▶ _WHAT IS REQUIRED_: Below are records; extract exactly the lines from the one containing "Click the Save disk toolbar icon" through the last, both included, and keep the pictures out.

▶ _SOURCE RECORDS_:
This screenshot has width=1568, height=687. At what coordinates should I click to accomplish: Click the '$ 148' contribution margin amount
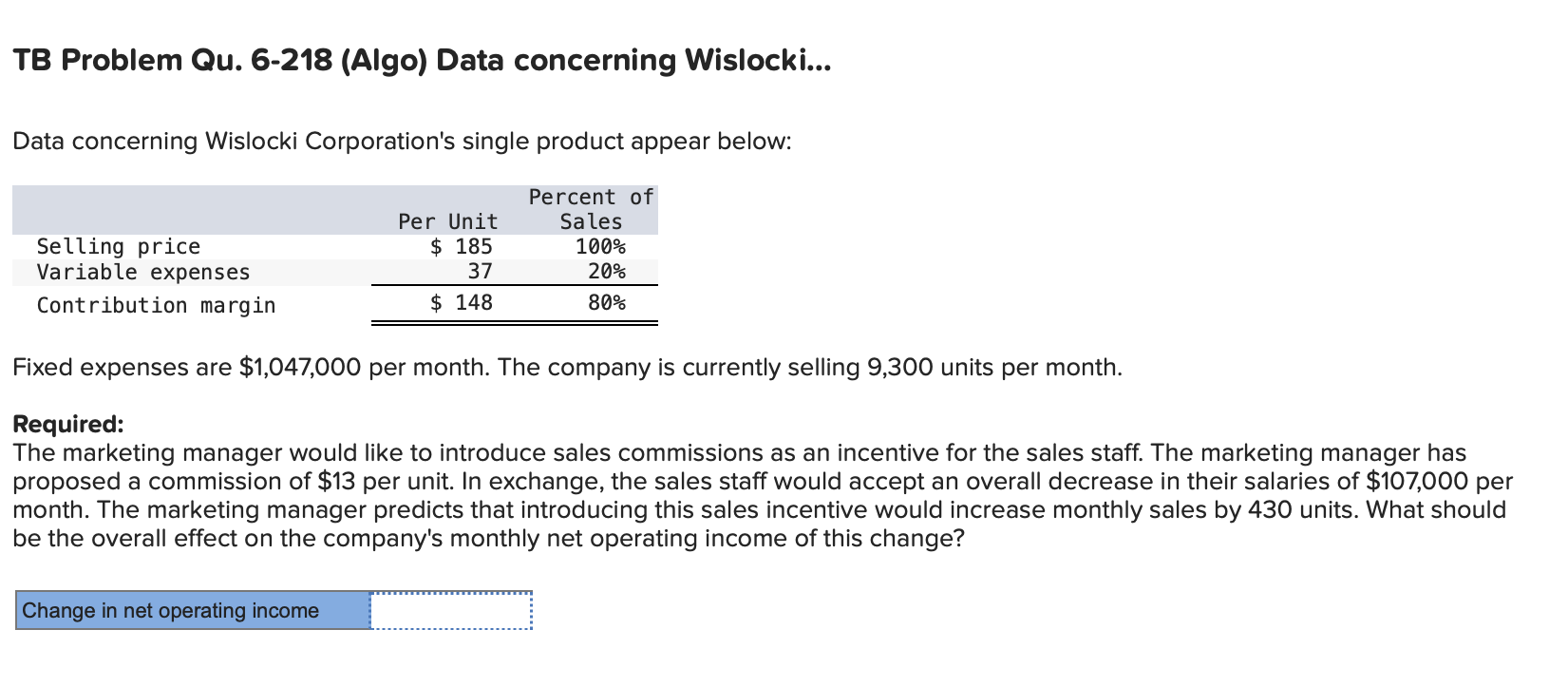[461, 302]
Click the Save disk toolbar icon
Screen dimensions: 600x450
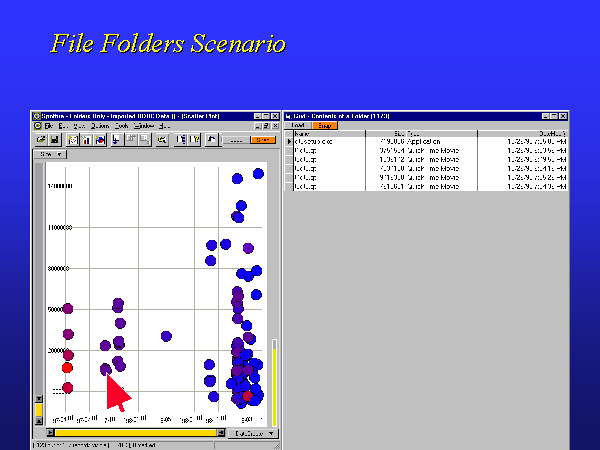(x=53, y=140)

▶ _RESPONSE TO THIS TASK_:
Click the Save disk toolbar icon
Screen dimensions: 600x450
(x=53, y=140)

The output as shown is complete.